◆ **Records for the task**
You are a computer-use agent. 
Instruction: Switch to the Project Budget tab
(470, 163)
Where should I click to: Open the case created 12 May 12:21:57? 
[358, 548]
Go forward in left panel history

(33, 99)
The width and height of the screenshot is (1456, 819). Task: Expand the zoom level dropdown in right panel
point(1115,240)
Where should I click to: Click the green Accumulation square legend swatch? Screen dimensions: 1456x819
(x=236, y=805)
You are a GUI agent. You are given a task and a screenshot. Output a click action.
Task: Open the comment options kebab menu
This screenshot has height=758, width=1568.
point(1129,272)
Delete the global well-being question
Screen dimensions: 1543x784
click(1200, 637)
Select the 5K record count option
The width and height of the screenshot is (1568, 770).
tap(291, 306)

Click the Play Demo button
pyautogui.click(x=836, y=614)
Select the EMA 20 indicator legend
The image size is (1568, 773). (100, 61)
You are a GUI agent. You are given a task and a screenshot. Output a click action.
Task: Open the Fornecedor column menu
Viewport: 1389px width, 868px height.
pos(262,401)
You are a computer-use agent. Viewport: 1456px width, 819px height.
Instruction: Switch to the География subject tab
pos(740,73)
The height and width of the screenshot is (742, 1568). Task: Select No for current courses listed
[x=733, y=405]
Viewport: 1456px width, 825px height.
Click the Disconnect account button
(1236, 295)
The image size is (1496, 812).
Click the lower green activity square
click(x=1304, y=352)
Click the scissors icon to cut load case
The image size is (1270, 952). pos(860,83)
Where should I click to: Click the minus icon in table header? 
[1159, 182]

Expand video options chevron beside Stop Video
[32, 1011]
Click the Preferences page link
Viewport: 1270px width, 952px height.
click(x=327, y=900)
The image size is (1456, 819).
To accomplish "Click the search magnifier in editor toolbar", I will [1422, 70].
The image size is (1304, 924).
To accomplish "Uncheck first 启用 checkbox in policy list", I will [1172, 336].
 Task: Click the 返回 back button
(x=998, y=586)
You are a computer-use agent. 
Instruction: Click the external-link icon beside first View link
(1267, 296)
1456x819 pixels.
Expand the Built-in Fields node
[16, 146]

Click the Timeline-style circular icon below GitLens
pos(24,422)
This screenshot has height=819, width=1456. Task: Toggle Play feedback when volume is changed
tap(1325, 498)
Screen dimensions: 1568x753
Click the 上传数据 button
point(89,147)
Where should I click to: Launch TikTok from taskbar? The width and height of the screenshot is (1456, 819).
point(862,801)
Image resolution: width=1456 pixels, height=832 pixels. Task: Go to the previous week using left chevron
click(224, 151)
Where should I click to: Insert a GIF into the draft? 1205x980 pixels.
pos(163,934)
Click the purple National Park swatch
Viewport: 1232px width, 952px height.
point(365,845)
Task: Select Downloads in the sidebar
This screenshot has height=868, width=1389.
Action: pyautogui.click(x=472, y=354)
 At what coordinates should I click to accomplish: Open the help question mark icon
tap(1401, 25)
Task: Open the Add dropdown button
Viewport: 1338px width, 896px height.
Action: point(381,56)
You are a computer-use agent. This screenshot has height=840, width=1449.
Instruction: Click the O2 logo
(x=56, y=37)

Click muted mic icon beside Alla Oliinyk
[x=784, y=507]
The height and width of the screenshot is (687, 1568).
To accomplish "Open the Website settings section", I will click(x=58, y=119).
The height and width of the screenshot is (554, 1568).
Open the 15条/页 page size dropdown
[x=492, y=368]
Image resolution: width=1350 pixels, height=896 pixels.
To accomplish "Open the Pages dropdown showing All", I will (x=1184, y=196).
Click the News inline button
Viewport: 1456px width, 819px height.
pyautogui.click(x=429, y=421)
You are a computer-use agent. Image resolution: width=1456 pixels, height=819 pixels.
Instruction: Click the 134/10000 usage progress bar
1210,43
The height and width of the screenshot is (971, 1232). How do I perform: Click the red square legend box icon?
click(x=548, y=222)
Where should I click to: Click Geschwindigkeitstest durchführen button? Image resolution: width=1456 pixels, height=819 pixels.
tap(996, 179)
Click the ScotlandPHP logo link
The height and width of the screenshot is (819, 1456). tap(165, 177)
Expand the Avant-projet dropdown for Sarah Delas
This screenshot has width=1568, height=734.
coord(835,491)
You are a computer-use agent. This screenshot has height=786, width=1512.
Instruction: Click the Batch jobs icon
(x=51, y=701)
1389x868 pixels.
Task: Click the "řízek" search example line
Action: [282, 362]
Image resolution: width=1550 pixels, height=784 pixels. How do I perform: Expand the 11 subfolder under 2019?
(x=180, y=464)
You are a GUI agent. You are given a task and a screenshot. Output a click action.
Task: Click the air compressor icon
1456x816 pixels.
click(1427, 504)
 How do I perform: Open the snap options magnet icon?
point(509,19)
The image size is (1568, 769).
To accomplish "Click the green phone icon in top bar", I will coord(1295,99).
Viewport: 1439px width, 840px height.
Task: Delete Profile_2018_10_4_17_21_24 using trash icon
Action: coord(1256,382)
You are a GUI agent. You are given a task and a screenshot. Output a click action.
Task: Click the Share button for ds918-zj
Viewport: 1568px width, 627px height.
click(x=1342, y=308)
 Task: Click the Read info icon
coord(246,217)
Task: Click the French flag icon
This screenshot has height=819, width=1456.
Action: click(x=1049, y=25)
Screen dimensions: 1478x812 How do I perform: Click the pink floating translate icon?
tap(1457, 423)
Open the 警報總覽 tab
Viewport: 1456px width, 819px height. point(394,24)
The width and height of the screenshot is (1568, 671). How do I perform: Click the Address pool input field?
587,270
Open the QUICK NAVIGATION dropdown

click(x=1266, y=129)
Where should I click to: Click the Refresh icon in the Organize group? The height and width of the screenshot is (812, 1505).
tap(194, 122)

◆ **Problem requirements**
Pick out every line above that contains the word "menu" and copy it.

◆ **Task solution**
Task: Open the comment options kebab menu
Task: Open the Fornecedor column menu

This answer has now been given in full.